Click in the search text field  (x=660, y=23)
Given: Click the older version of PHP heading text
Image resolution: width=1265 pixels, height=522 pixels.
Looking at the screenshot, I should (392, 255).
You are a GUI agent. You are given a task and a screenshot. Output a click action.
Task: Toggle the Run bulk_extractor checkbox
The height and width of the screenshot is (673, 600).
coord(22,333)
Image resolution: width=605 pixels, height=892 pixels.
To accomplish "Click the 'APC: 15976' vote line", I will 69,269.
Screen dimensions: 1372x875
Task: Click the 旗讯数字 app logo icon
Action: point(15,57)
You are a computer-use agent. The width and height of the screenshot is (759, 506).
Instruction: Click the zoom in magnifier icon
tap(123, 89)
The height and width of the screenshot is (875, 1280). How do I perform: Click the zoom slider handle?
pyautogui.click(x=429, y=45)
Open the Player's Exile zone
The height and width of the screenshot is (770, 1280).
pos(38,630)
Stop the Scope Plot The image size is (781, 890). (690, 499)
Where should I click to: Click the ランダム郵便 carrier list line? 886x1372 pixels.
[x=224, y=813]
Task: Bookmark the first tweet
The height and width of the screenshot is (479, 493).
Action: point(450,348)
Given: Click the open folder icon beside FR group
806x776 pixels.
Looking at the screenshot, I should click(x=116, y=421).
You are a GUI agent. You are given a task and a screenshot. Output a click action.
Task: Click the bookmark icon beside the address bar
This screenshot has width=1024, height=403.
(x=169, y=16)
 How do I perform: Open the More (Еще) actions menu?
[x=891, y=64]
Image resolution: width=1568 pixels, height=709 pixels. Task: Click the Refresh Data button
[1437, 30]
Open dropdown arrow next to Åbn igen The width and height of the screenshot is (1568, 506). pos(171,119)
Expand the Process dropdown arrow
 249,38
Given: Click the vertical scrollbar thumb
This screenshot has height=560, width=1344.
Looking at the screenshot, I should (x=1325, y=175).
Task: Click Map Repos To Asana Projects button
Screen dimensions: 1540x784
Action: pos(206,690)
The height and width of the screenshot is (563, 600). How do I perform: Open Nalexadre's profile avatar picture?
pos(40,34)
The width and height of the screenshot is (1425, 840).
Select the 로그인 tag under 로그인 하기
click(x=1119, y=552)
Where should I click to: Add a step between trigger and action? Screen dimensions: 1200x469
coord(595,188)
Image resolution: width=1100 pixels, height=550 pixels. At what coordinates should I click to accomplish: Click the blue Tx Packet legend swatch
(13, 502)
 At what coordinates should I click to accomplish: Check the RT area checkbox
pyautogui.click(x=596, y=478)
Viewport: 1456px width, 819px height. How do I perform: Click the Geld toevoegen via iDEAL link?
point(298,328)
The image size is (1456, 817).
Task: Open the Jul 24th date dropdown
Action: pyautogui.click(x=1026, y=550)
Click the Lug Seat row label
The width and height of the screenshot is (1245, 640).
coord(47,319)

^^^^

Set down each entry again, exactly as written.

- Solution below:
Click in the search text field  (x=660, y=23)
Given: Click the older version of PHP heading text
Image resolution: width=1265 pixels, height=522 pixels.
Looking at the screenshot, I should (392, 255).
You are a GUI agent. You are given a task and a screenshot. Output a click action.
Task: Toggle the Run bulk_extractor checkbox
The height and width of the screenshot is (673, 600).
coord(22,333)
Image resolution: width=605 pixels, height=892 pixels.
To accomplish "Click the 'APC: 15976' vote line", I will 69,269.
Screen dimensions: 1372x875
Task: Click the 旗讯数字 app logo icon
Action: point(15,57)
You are a computer-use agent. The width and height of the screenshot is (759, 506).
Instruction: Click the zoom in magnifier icon
tap(123, 89)
The height and width of the screenshot is (875, 1280). How do I perform: Click the zoom slider handle?
pyautogui.click(x=429, y=45)
Open the Player's Exile zone
The height and width of the screenshot is (770, 1280).
pos(38,630)
Stop the Scope Plot The image size is (781, 890). (690, 499)
Where should I click to: Click the ランダム郵便 carrier list line? 886x1372 pixels.
[x=224, y=813]
Task: Bookmark the first tweet
The height and width of the screenshot is (479, 493).
Action: point(450,348)
Given: Click the open folder icon beside FR group
806x776 pixels.
Looking at the screenshot, I should click(x=116, y=421).
You are a GUI agent. You are given a task and a screenshot. Output a click action.
Task: Click the bookmark icon beside the address bar
This screenshot has width=1024, height=403.
(x=169, y=16)
 How do I perform: Open the More (Еще) actions menu?
[x=891, y=64]
Image resolution: width=1568 pixels, height=709 pixels. Task: Click the Refresh Data button
[1437, 30]
Open dropdown arrow next to Åbn igen The width and height of the screenshot is (1568, 506). pos(171,119)
Expand the Process dropdown arrow
 249,38
Given: Click the vertical scrollbar thumb
This screenshot has height=560, width=1344.
Looking at the screenshot, I should (x=1325, y=175).
Task: Click Map Repos To Asana Projects button
Screen dimensions: 1540x784
Action: pos(206,690)
The height and width of the screenshot is (563, 600). How do I perform: Open Nalexadre's profile avatar picture?
pos(40,34)
The width and height of the screenshot is (1425, 840).
Select the 로그인 tag under 로그인 하기
click(x=1119, y=552)
Where should I click to: Add a step between trigger and action? Screen dimensions: 1200x469
coord(595,188)
Image resolution: width=1100 pixels, height=550 pixels. At what coordinates should I click to accomplish: Click the blue Tx Packet legend swatch
(13, 502)
 At what coordinates should I click to accomplish: Check the RT area checkbox
pyautogui.click(x=596, y=478)
Viewport: 1456px width, 819px height. How do I perform: Click the Geld toevoegen via iDEAL link?
point(298,328)
The image size is (1456, 817).
Task: Open the Jul 24th date dropdown
Action: pyautogui.click(x=1026, y=550)
Click the Lug Seat row label
The width and height of the screenshot is (1245, 640).
coord(47,319)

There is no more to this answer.